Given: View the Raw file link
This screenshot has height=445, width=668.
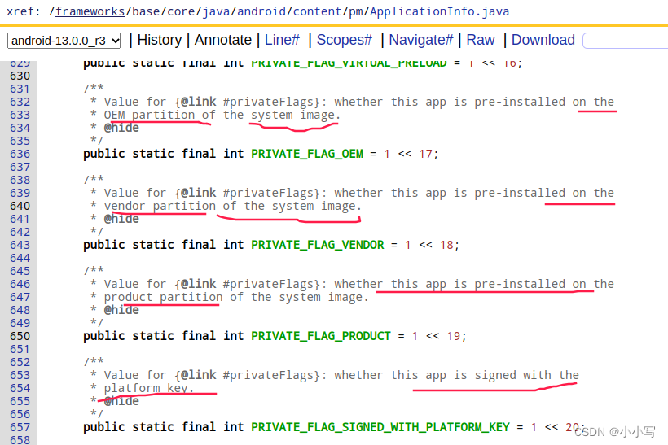Looking at the screenshot, I should coord(480,40).
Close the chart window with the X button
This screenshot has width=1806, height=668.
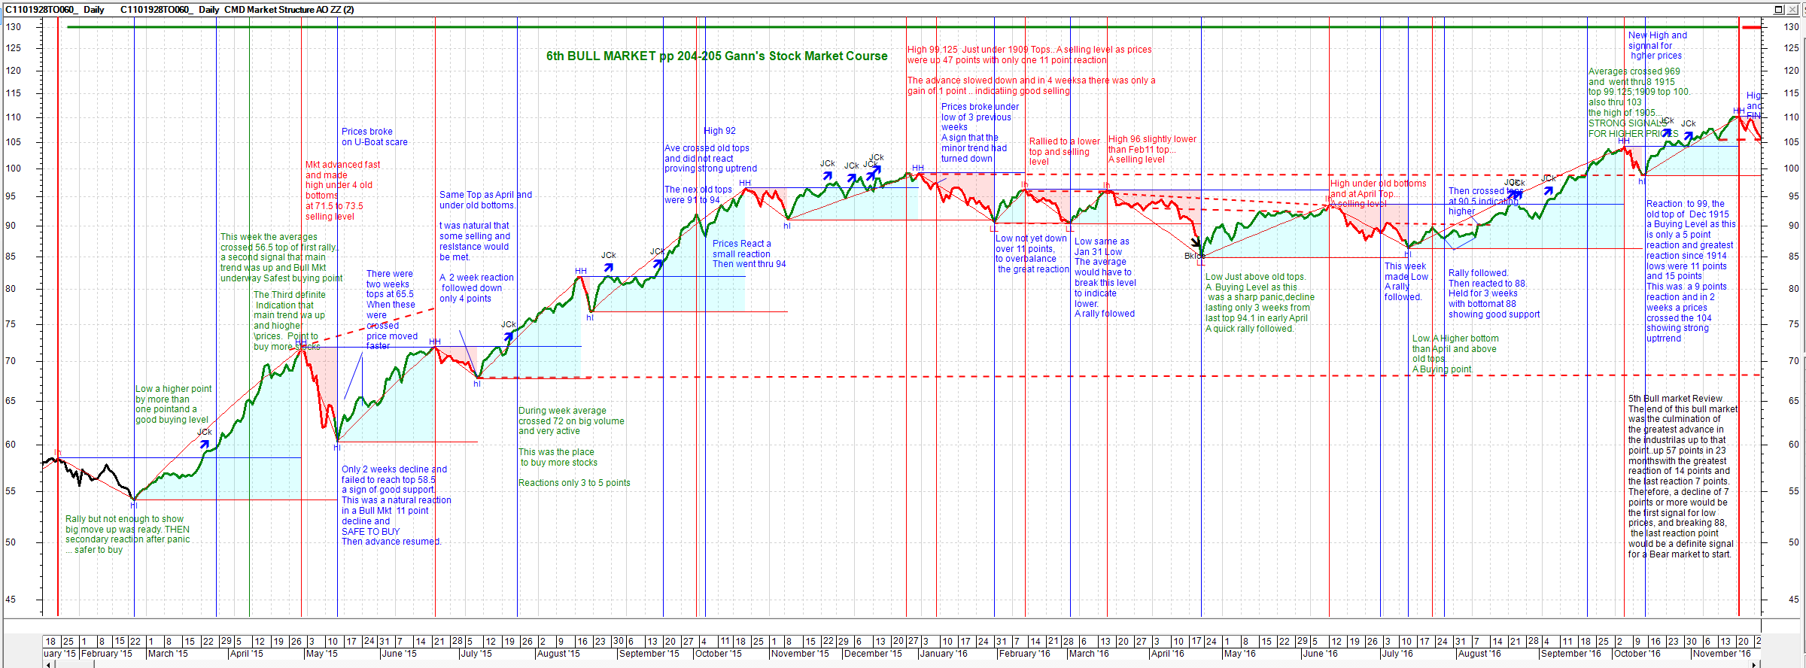click(1791, 10)
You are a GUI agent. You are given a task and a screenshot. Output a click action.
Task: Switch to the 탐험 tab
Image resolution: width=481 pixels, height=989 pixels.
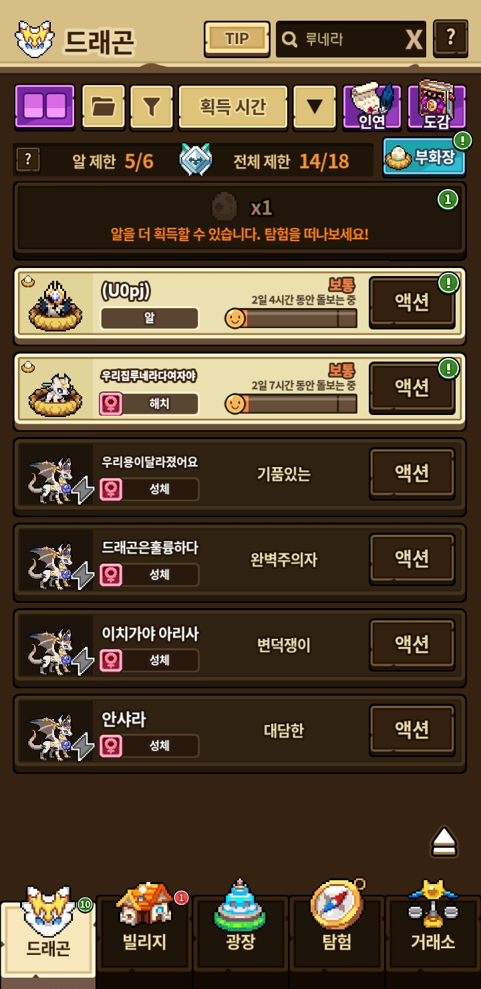coord(337,924)
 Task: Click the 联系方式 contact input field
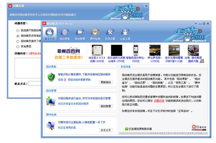[x=35, y=84]
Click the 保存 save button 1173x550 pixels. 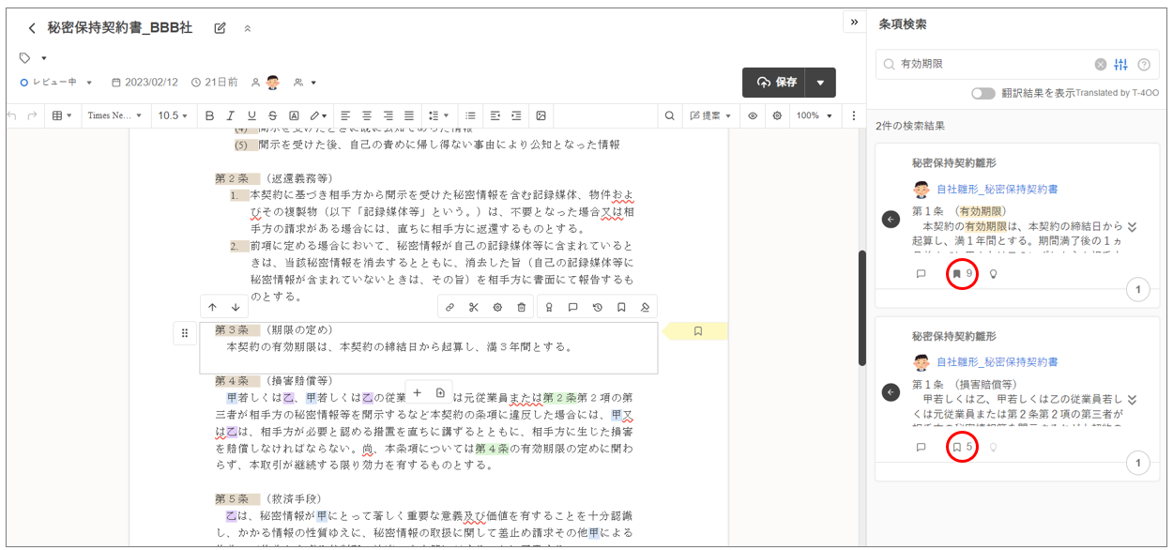(775, 83)
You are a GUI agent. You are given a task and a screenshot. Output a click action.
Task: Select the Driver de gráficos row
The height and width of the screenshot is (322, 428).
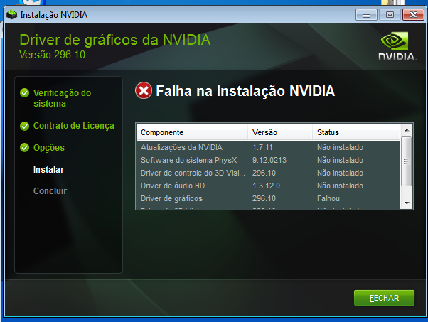tap(268, 198)
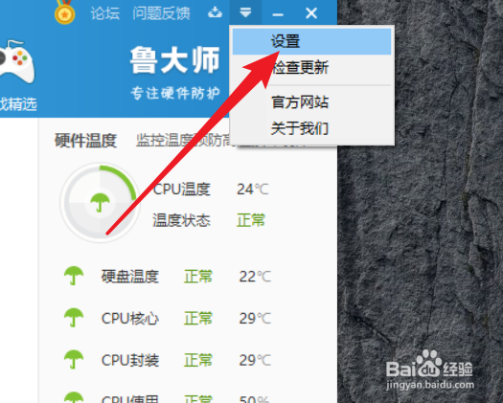Choose 检查更新 in the menu
The width and height of the screenshot is (503, 403).
point(301,67)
------------------------------------------------------------
• To do: For this exercise, transcribe exactly the part of the records above that opens with the line containing "Close the chart window with the X button" and closes with the one containing "Task: Switch to the 탐험 tab". Pictures are not part of the copy.

• Written answer:
Close the chart window with the X button
This screenshot has width=1806, height=668.
click(1791, 10)
You are a GUI agent. You are given a task and a screenshot. Output a click action.
Task: Switch to the 탐험 tab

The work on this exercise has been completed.